> _Work required_
Beginning with the line that holds "Instruction: Toggle the", output every remaining line of the material below exactly, and include none of the pictures.

> _Information_
────────────────

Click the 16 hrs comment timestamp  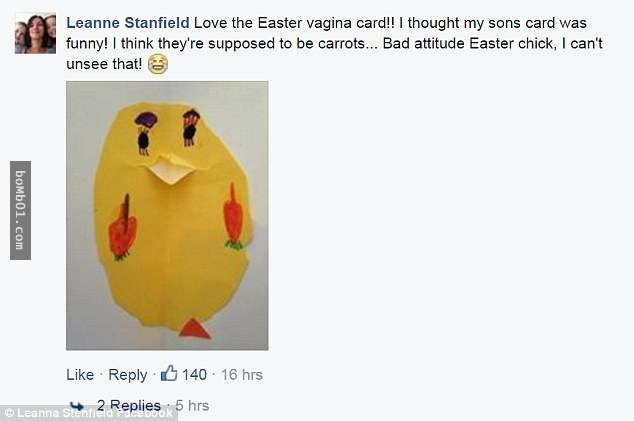[242, 375]
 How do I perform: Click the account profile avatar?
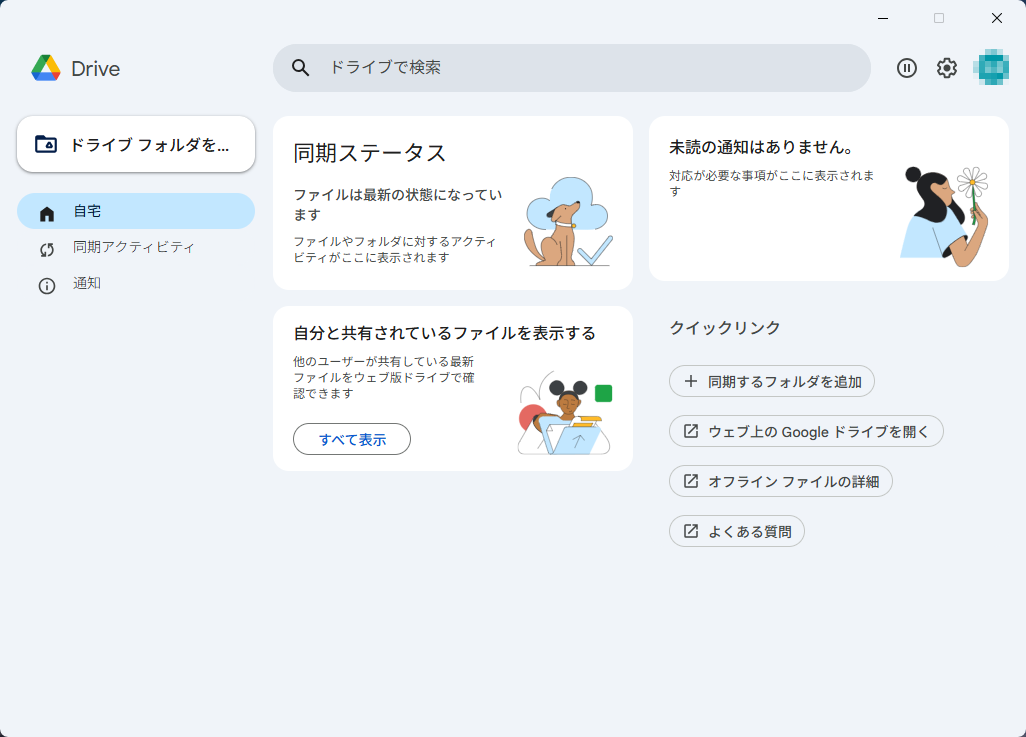(992, 68)
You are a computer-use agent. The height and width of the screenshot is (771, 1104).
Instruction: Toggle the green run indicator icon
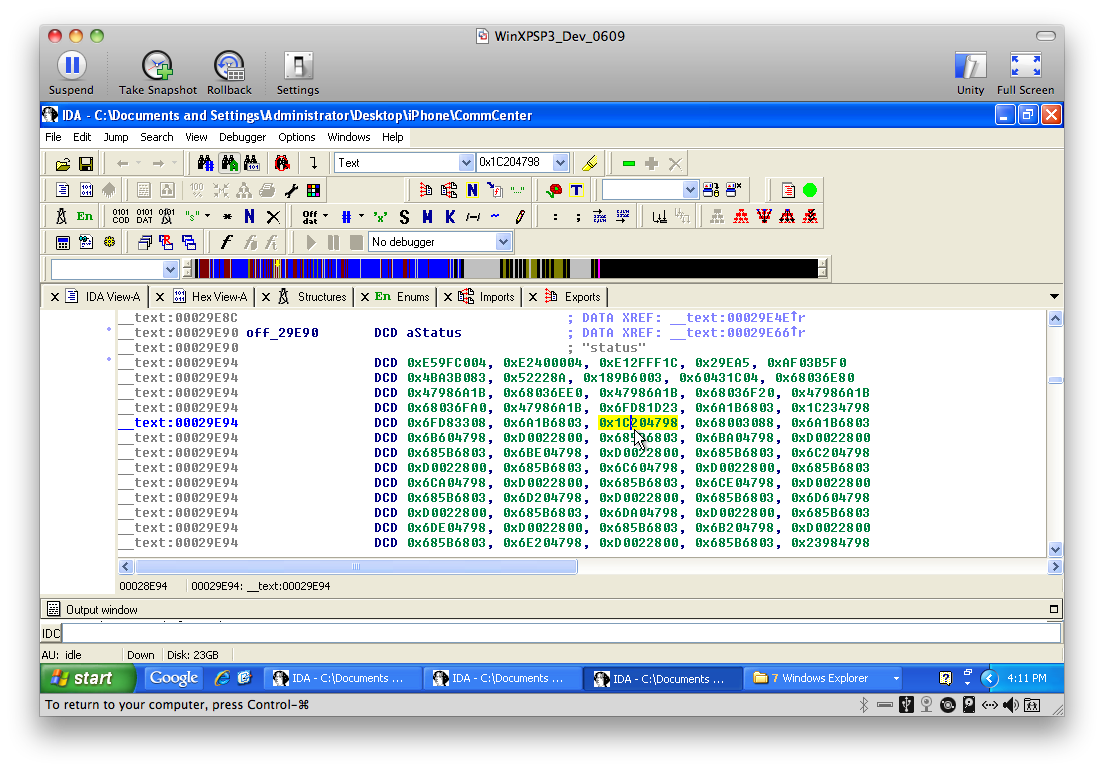coord(808,189)
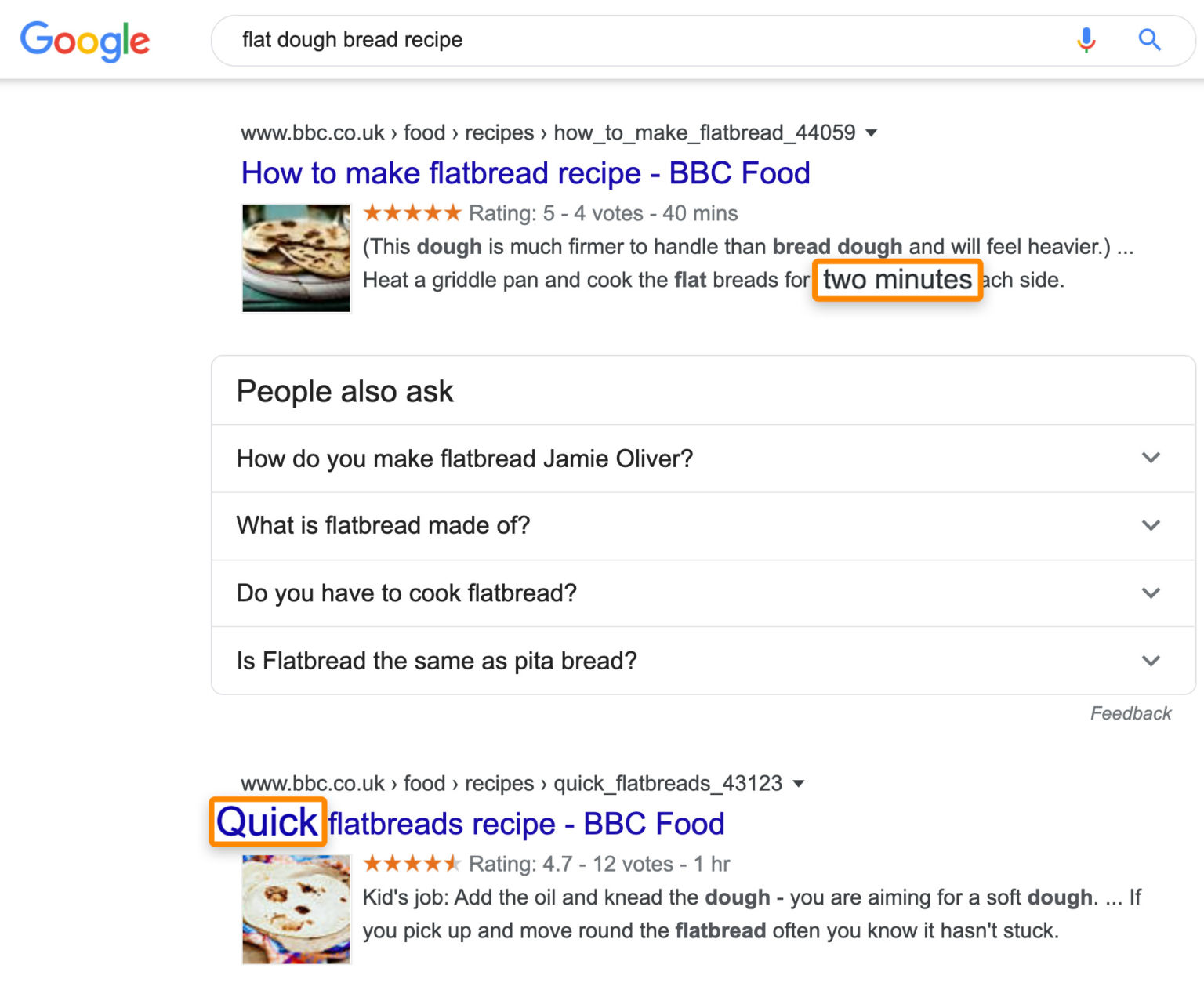Click the 4.7 star rating on the quick flatbreads result

pos(412,864)
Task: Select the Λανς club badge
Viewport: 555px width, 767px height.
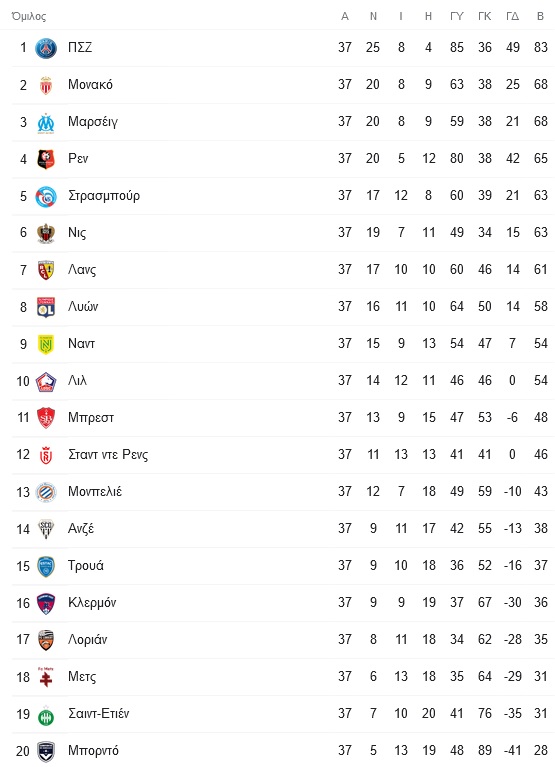Action: 46,270
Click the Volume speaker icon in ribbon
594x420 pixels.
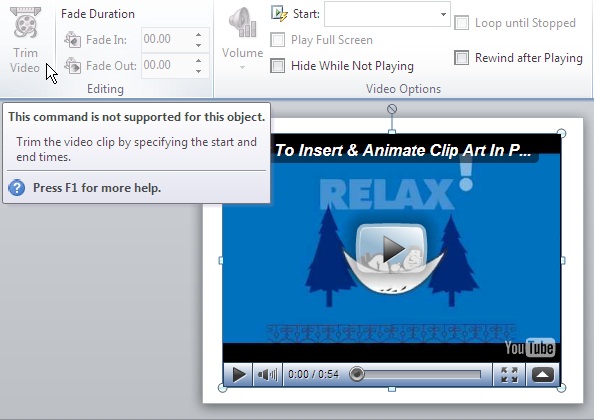tap(242, 23)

────────────────

> _Completed exercise_
Instruction: Toggle the green run indicator icon
coord(808,189)
Click the 4.7 star rating on the quick flatbreads result

pos(412,864)
Task: Select the Λανς club badge
Viewport: 555px width, 767px height.
Action: 46,270
Click the Volume speaker icon in ribbon
594x420 pixels.
tap(242, 23)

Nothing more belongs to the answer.